The startled Head Master shuffled on his seat “Never give up, Mrs Worldlifarce, life is all about the dreams you don’t give up! Maybe some day, it will emerge….”

”No way!” I had screeched from inside her stomach and can you believe it Apple 2, the Head Master heard it and stood up like a rod –

“What did you say?” he asked threateningly to my mother, “I don’t like cheeky girls who speak up to authority!”

My mom was shell shocked to say the least. “I said nothing Sir!” she pleaded

“You did!” he persisted “You had the cheek to be rude to me. “ I am the Head Master of this school…..!!!”


“Now, you may please leave my room”.

“Thanks you Pumpkinhead, I always knew you were one!”I said once again from inside the womb

But this time, the Head Master said nothing. He became as red as a tomato, as my mom left the room wiping her eyes with her kerchief.

Apple 1: Ha! Ha! Ha! What a joke that was! What’s the point of going to school? And all we have to do to learn any subject taught in school, is just think of the pictures it can bring up in our minds and we know the answers to it. Like 2 little ducklings make a man’s nose. Or one stick standing on the left of a duckling makes twelve. 2 twelve make a duckling and a man’s nose, sit side by side.

Apple 2: Math actually is fun and picturesque. I know the number lock on my Mom’s mobile because it is shaped like the lane in which our house stands – L. 1 – 7-9!! Ha! Ha! Ha!

Apple 1: I love the school we are going to. Everything is only pictures and colours. We don’t have to think beyond what is already available to us. It’s all there. Wonder why they make such a fuss about learning.

Apple 2: That’s because those who are teaching need to learn a thing or two!

Apple 1: Ha! Ha! Ha! Ha! Besides, good living is so simple. All we have to do is commune with all that is around us, the trees, birds, rivers and seas.
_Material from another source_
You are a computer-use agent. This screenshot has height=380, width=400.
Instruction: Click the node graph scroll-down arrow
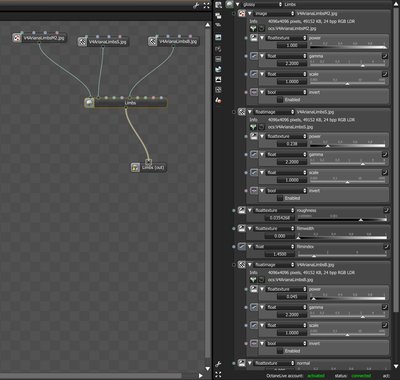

When we walk in the woods, why do whole trees not fall upon us Apple 2? Because they live in peaceful co-existence with us. And when we live close to the forest why do we always have to cut trees to accommodate ourselves?

Apple 2: We took a good decision to stay away from the light outside. We live a far more enlightened life inside Apple 2.

Rationale for the above fantasy: It was not long ago that Pink Floyd wrote in indelible ink the words – The Wall – in the minds of zillions of people around the world, a song that would stand the test of time. Not only were the words revolutionary but the content of the song seemed to have remained the same over the times and even today we are dabbling with the same theme – “Hey teacher! Leave them kids alone! All in all, it’s another brick in the wall”.

Education that does not count the child’s needs in h/her voice is just another brick in the wall. Pedagogy has been decided. Child psychologists has concluded that a, b, c are what a child needs to be a worthy citizen of a nation and the fate of the child is set. We are constantly looking for the homogenous society where there are no differences. The uniqueness of the child is covered up by the need to fashion it in the light of what we can see and deal with in our lives. New schools, new names, new curriculum – everything is a stop gap measure because; a new idea is being born out of a dead one. There is no quantum leap in time, nothing so revolutionary that it can make planners sit up and think.

Perhaps planners need to go back to school – this time of a different kind. A school where they will speak less and observe more. A school, full of kids of different ages, from 1 – 14, where teaching becomes only a way to learn to deal with different aspects of life, more than wanting to capture the moon and name stars after one’s parents.

Planners need to open their ears, eyes and senses and block their throats for once.